>> BEGIN Quoted passage

On Fri, Nov 22, 2019 at 10:40:39AM -0800, Marios Pomonis wrote:
> From: Nick Finco <nifi@google.com>
> 
> This extends the Spectre-v1 mitigation introduced in
> commit 75f139aaf896 ("KVM: x86: Add memory barrier on vmcs field lookup")
> and commit 085331dfc6bb ("x86/kvm: Update spectre-v1 mitigation") in light
> of the Spectre-v1/L1TF combination described here:
> https://xenbits.xen.org/xsa/advisory-289.html
> 
> As reported in the link, an attacker can use the cache-load part of a
> Spectre-v1 gadget to bring memory into the L1 cache, then use L1TF to
> leak the loaded memory. Note that this attack is not fully mitigated by
> core scheduling; an attacker could employ L1TF on the same thread that
> loaded the memory in L1 instead of relying on neighboring hyperthreads.
> 
> This patch uses array_index_nospec() to prevent index computations from
> causing speculative loads into the L1 cache. These cases involve a
> bounds check followed by a memory read using the index; this is more
> common than the full Spectre-v1 pattern. In some cases, the index
> computation can be eliminated entirely by small amounts of refactoring.
> 
> Signed-off-by: Nick Finco <nifi@google.com>
> Signed-off-by: Marios Pomonis <pomonis@google.com>

+cc stable?

> Acked-by: Andrew Honig <ahonig@google.com>
> ---
>  arch/x86/kvm/emulate.c       | 11 ++++++++---
>  arch/x86/kvm/hyperv.c        | 10 ++++++----
>  arch/x86/kvm/i8259.c         |  6 +++++-
>  arch/x86/kvm/ioapic.c        | 15 +++++++++------
>  arch/x86/kvm/lapic.c         | 13 +++++++++----
>  arch/x86/kvm/mtrr.c          |  8 ++++++--
>  arch/x86/kvm/pmu.h           | 18 ++++++++++++++----
>  arch/x86/kvm/vmx/pmu_intel.c | 24 ++++++++++++++++--------
>  arch/x86/kvm/vmx/vmx.c       | 22 ++++++++++++++++------
>  arch/x86/kvm/x86.c           | 18 ++++++++++++++----
>  10 files changed, 103 insertions(+), 42 deletions(-)

Can you split this up into multiple patches?  I assume this needs to be
backported to stable, and throwing everything into a single patch will
make the process unnecessarily painful.  Reviewing things would also be
a lot easier.

...

>> END Quoted passage
>> BEGIN Source excerpt

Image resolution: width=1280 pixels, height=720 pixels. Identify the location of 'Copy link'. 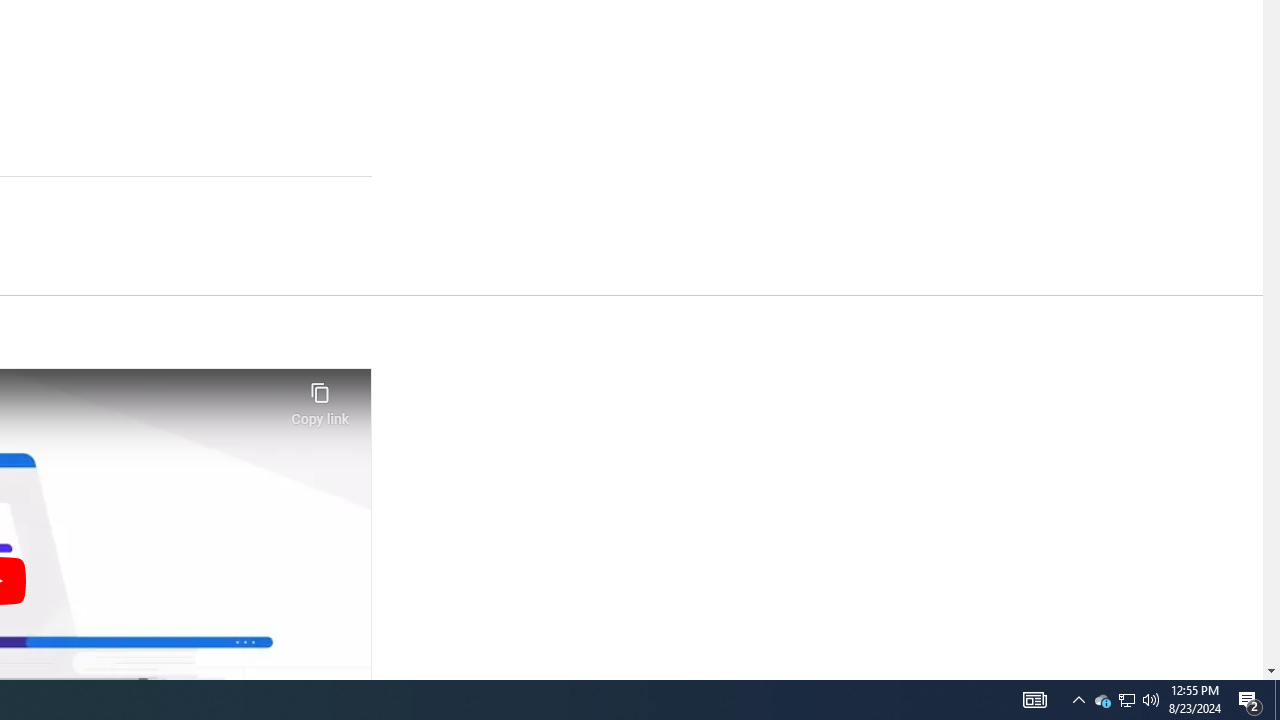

>> END Source excerpt

Please reproduce the mailing-list reply from "Can you split" up to and including "a lot easier.". The listing has no role here.

Can you split this up into multiple patches?  I assume this needs to be
backported to stable, and throwing everything into a single patch will
make the process unnecessarily painful.  Reviewing things would also be
a lot easier.